A Madeira, aliás e como é sabido, é um dos grandes bastiões do PSD e é um dos grandes terrenos de batalha naquelas que são as principais eleições internas do PSD.
Miguel Albuquerque, presidente do Governo Regional do arquipélago, já expressou o seu apoio a Luís Montenegro, mas esse detalhe não desmoralizou Moreira da Silva. «Não, não me sinto em desvantagem porque verdadeiramente olho para os últimos 30 anos e os militantes, aqui, conhecem-me, sabem que eu não estou nesta campanha eleitoral a tentar reclamar uma vantagem ou afirmar uma afinidade com a região momentânea ou recente. São 30 anos», frisou o antigo ministro do Ambiente de Pedro Passos Coelho, no Funchal.
E atirou mais uma farpa a Montenegro: «Não apareci agora, de repente, a dizer coisas bonitas sobre a Madeira para poder mobilizar votos», argumentando que durante os últimos 30 anos tem «dado sinais concretos de um empenhamento no aprofundamento da autonomia regional», desde os tempos em que era presidente da JSD, com um projeto para eliminar a figura de ministro da República, e enquanto ministro na proteção dos madeirenses dos «cortes ao financiamento que a troika queria impor».
Ainda sobre a Madeira, Moreira da Silva aproveitou para deixar uma certeza: as leis das finanças locais e regionais são para revolucionar. «Considero que, no dia em que o ministro das Finanças entregue o Orçamento do Estado à Assembleia da República deve passar a entregar também as contas públicas de capital natural, para que se saiba qual foi o capital natural que valorizou, qual foi o capital natural que se depreciou e, no fundo, para que possamos ter um racional de financiamento às regiões e às autarquias que alinhem crescimento económico com proteção ambiental e bem-estar social», declarou aos jornalistas numa visita ao Mercado dos Lavradores.
Moreira da Silva argumentou não ser possível continuar «a ter uma situação em que quem vive numa área protegida, quem vive num património natural, sente um ónus e uma desvantagem». «Temos de inverter as coisas e eu espero sinceramente que, sendo eleito presidente do PSD, que na minha proposta nacional se possa revolucionar as finanças locais e as finanças regionais».
Costa é flop, diz Montenegro
Por sua vez, a campanha de Luís Montenegro também tem estado plena de soundbites e opiniões impactantes, não só relativamente ao PSD mas ao país em si. «O PSD tem de se concentrar em dizer ao país que o rei vai nu.
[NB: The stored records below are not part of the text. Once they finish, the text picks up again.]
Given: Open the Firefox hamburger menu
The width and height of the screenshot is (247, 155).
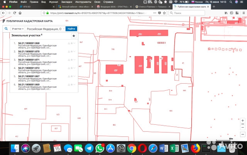Looking at the screenshot, I should pos(244,12).
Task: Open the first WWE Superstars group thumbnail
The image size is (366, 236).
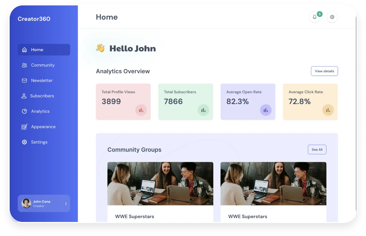Action: (x=160, y=183)
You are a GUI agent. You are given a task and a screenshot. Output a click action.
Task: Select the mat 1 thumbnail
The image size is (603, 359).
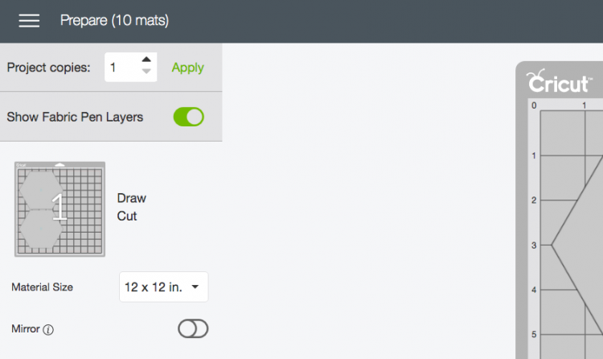tap(59, 209)
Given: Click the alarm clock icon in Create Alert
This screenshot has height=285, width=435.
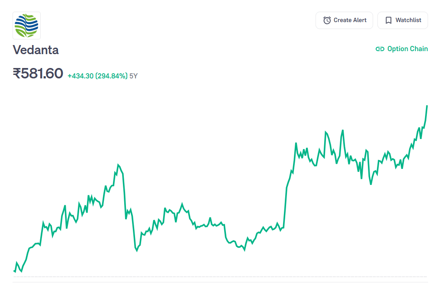Looking at the screenshot, I should point(327,20).
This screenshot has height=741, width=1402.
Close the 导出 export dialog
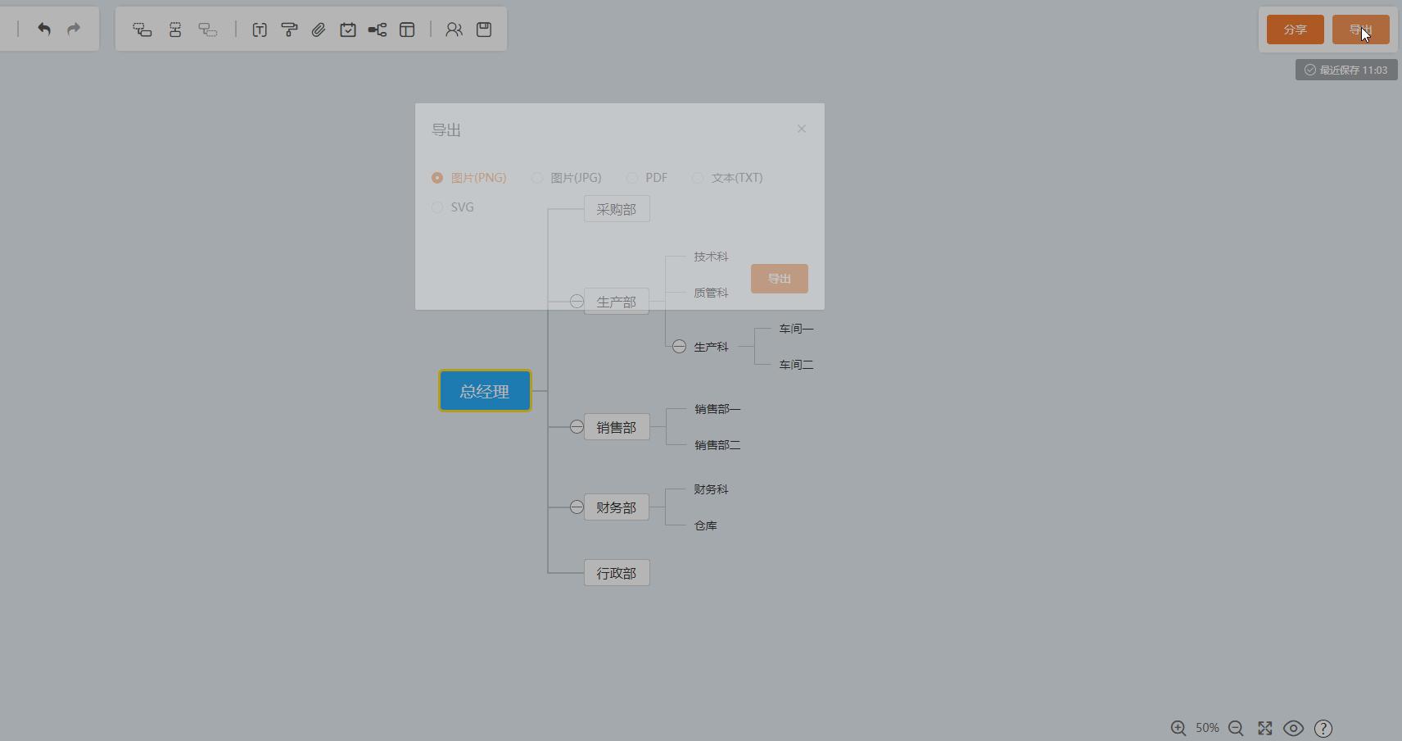[802, 129]
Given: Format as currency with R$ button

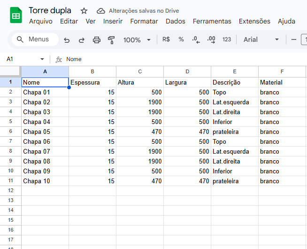Looking at the screenshot, I should (x=166, y=39).
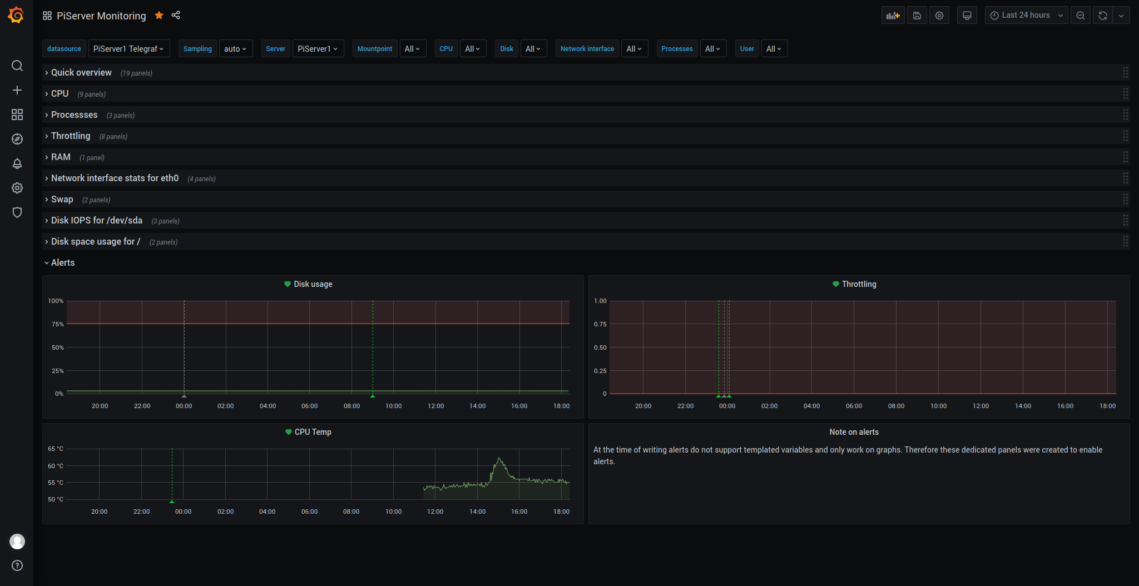
Task: Open the Sampling auto dropdown
Action: [x=235, y=49]
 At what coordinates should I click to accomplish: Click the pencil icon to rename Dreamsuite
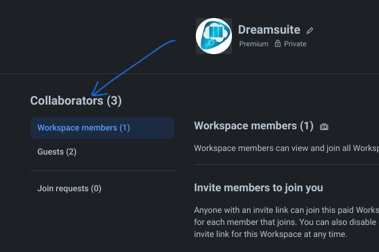[x=310, y=30]
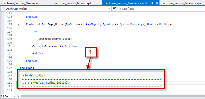Place cursor on loObjetoReporte.Close() line
205x99 pixels.
(x=56, y=39)
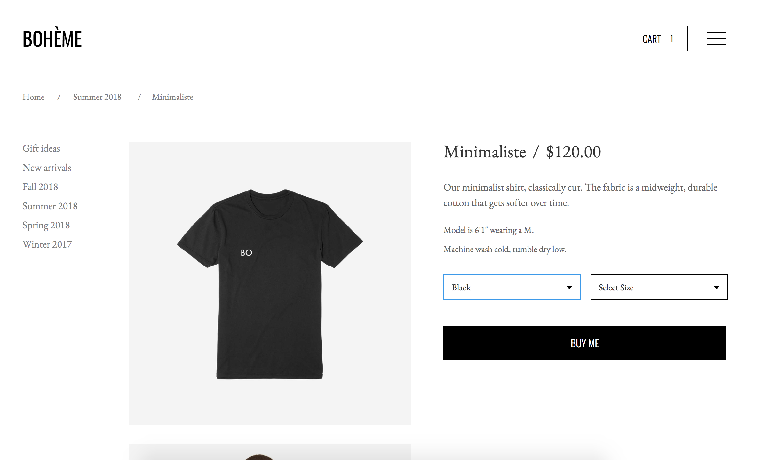
Task: Open the color picker arrow on Black dropdown
Action: tap(569, 287)
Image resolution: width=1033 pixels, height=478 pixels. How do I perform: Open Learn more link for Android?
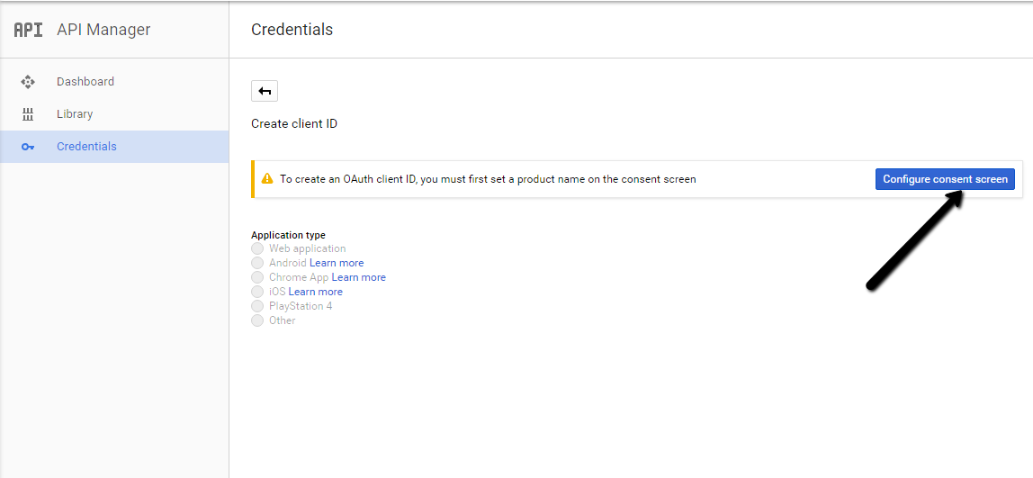(337, 263)
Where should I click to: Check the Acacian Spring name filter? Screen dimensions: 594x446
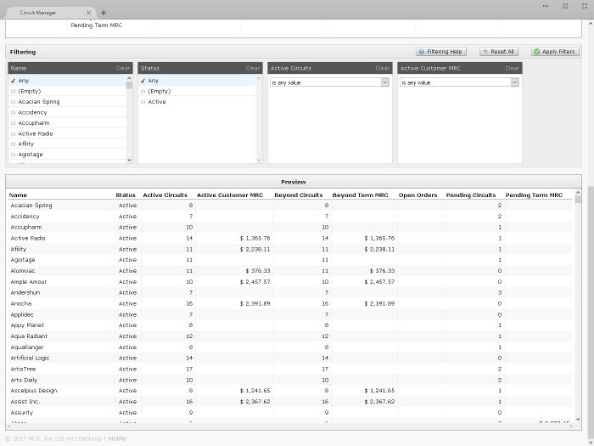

O doutor António Costa é um ‘flop’ como primeiro-ministro», afirmou o antigo líder parlamentar, durante uma sessão com militantes em Viana do Castelo. E, para defender a sua tese, o candidato recorreu ao exemplo da falta de médicos de família no SNS. «António Costa prometeu a Portugal, por exemplo, que todos os portugueses tinham direito a um médico de família. Havia um milhão e quarenta e cinco mil portugueses que, em 2015, não tinham médico de família. Ele prometeu que todos iriam ter. Hoje são mais 250 mil, nos números oficiais», disparou.
A inflação galopante, a maior carga fiscal de sempre e o nivelar os salários por baixo foram outros três exemplos utilizados por Montenegro, que regressou à metáfora do ‘rei vai nu’: «O PSD tem de fazer, nos próximos anos, um combate político de oposição firme, exigente, que não dê tréguas ao Governo, que assinale todos os fracassos, todos estes ‘flops’, que diga que o rei vai nu, porque o rei vai nu em Portugal».